AUSLÄNDISCHE PRESSESTIMMEN ZUM RECHTSRUCK IN DEUTSCHLAND: „Protestwahlen in Baden-Württemberg und Schleswig-Holstein“
■ „Die Rechte ist bestens organisiert und kennt keine Grenzen“/ Angst vor dem „Wiederaufleben des neonazistischen Krebsgeschwürs“
Berlin (taz/dpa/afp) — Den Erfolg der rechtsradikalen Parteien bei den Landtagswahlen in Baden-Württemberg und Schleswig-Holstein wertet die Auslandspresse überwiegend als Protestvotum gegen die etablierten Parteien. „Deutschland: Das ausländerfeindliche Votum gedeiht“, titelte in dicken schwarzen Buchstaben die französische Zeitung Libération am Montag. Die Nachricht über den Erfolg „der beiden neonazistisch beeinflußten Gruppen“ nimmt fast die Hälfte der Titelseite des Blattes ein.
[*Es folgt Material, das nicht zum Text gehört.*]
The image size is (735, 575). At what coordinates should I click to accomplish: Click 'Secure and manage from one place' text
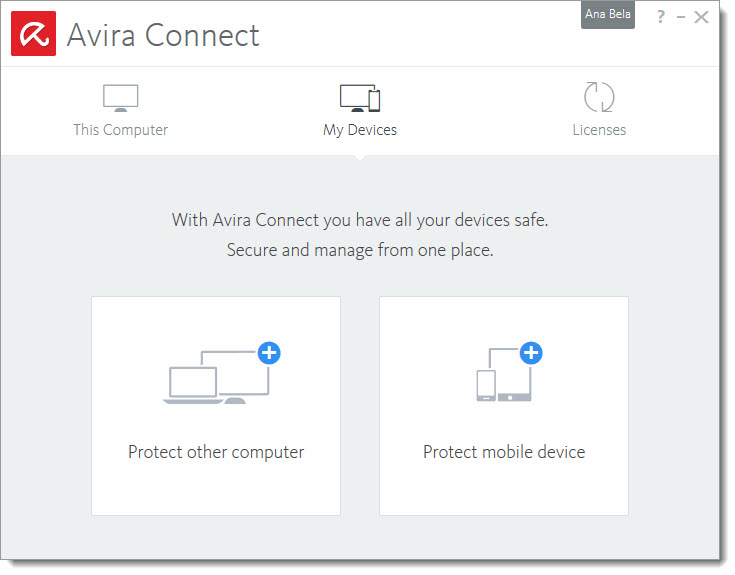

Auch Le Monde macht den Erfolg der Rechtsextremen bei den Wahlen in Baden-Württemberg und Schleswig-Holstein zum Aufmacher. Das Blatt erinnert daran, daß sich die Deutschen bisher nicht vor einem Wiederaufblühen des Rechtsextremismus in ihrem Land gesorgt und statt dessen mit „Schadenfreude“ (auf deutsch im Text) auf das Erstarken der rechtsextremen Front National in Frankreich hingewiesen hätten. Der Tenor der französischen Kommentare lautet jedoch, daß es sich um eine Protestwahl handle, nicht aber um den Beginn eines Rückfalls in finstere Zeiten. Nur der meist sehr komische Karikaturist Plantu schert aus: Ebenfalls auf der Titelseite von Le Monde hat er einen Ausländer gezeichnet, dem erst ein Stimmzettel-Kreuz, dann jedoch ein wuchtiges Hakenkreuz ins Gesicht schlägt.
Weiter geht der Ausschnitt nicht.